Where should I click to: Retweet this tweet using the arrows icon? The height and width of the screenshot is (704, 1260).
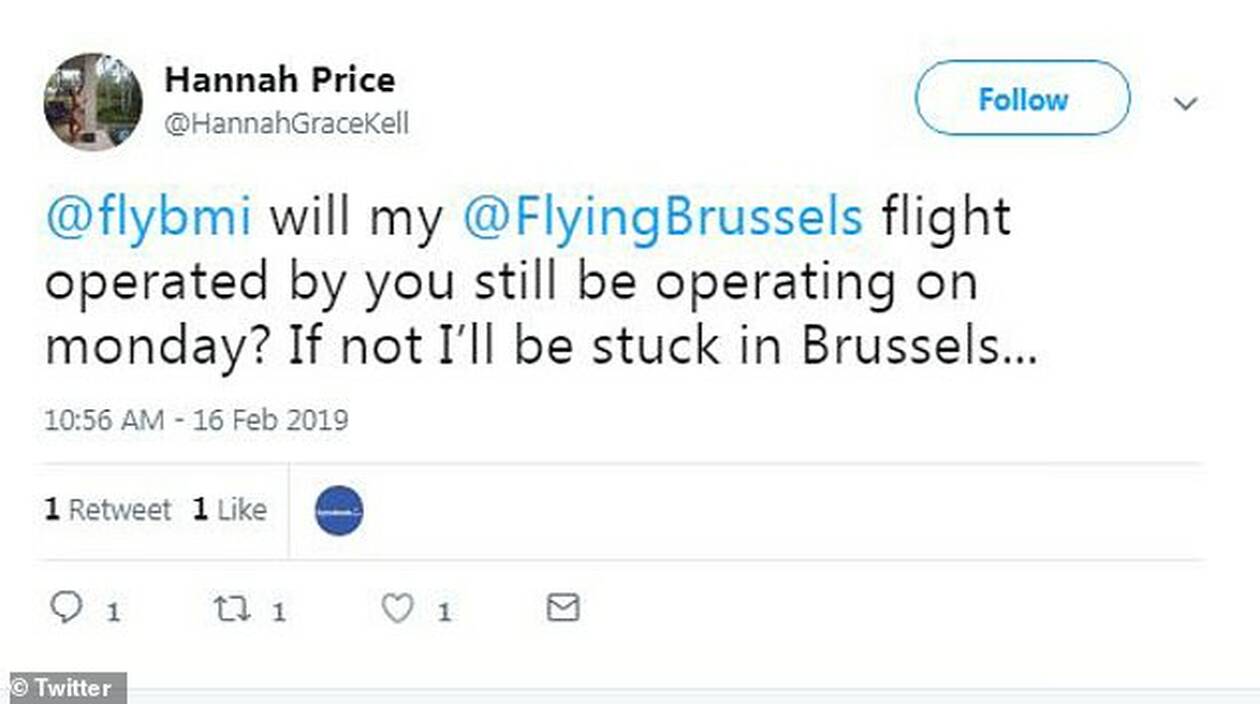click(x=232, y=608)
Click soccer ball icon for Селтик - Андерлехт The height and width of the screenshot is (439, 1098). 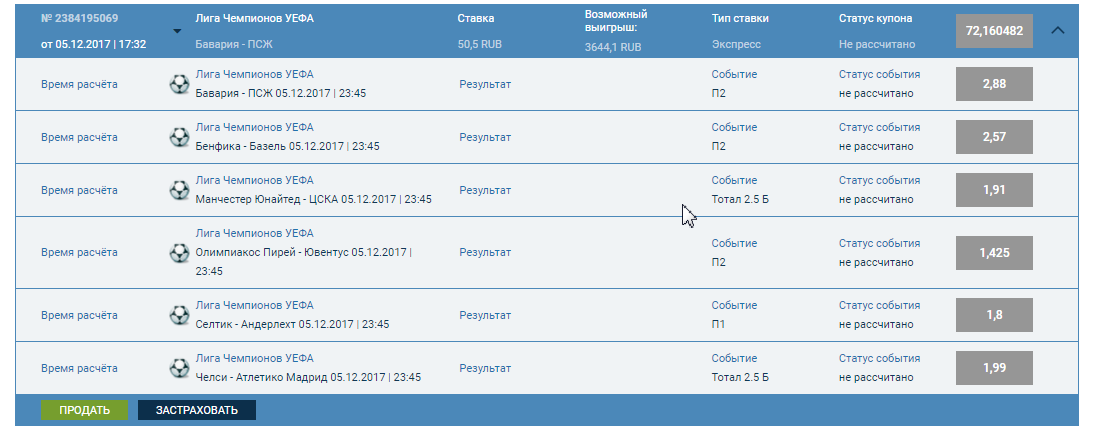coord(180,315)

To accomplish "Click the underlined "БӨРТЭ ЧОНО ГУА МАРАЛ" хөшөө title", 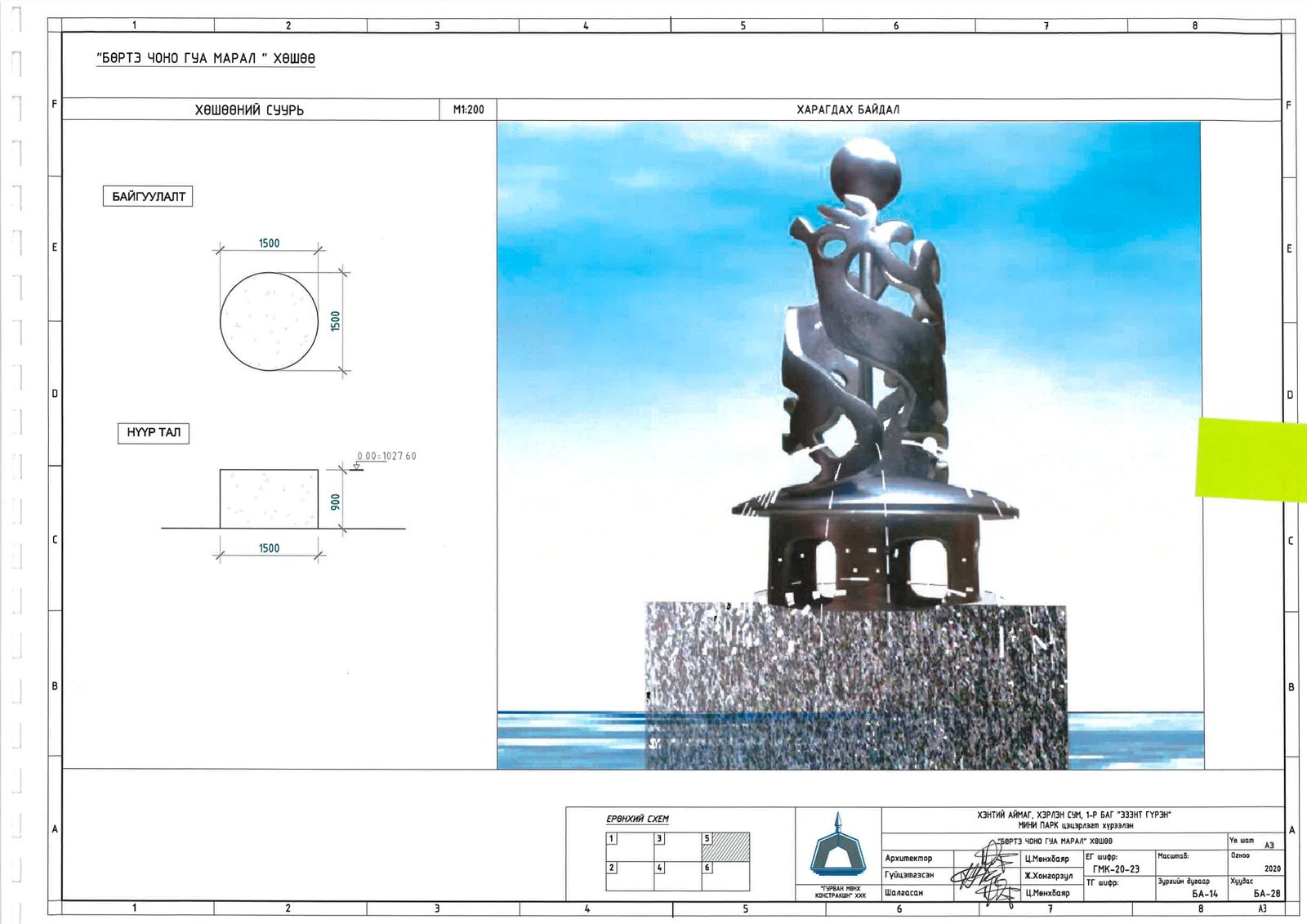I will (206, 59).
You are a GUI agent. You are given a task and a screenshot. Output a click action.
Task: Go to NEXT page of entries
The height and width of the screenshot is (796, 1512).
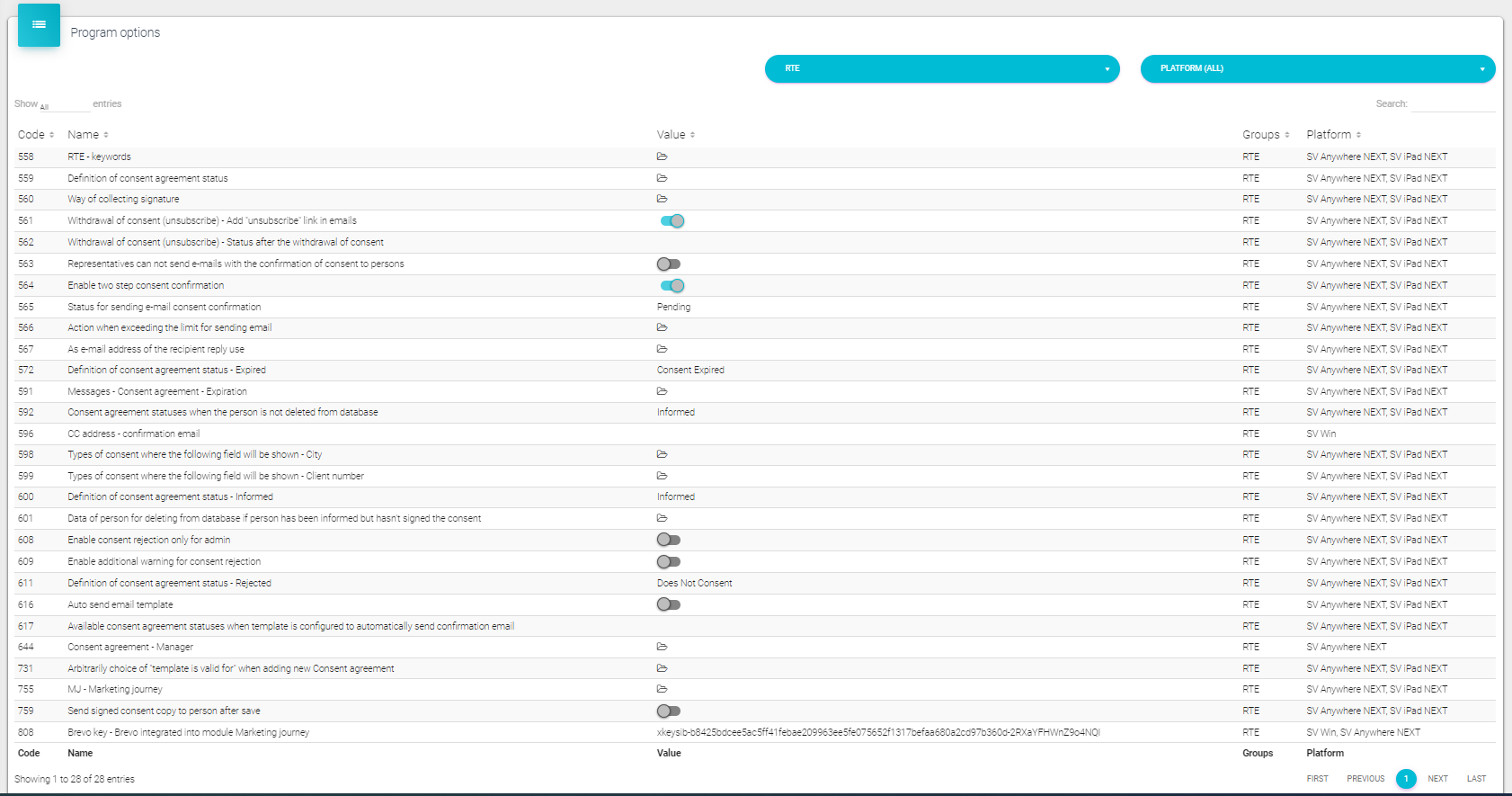tap(1437, 779)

* **Exercise brief**
Reproduce exactly, and only, the lines that begin at the one containing "You are a GUI" and end with the final line of the data, both included, while omitting every picture.

* **Finished exercise**
You are a GUI agent. You are given a task and a screenshot. Output a click action.
Task: Go to NEXT page of entries
The height and width of the screenshot is (796, 1512).
tap(1437, 779)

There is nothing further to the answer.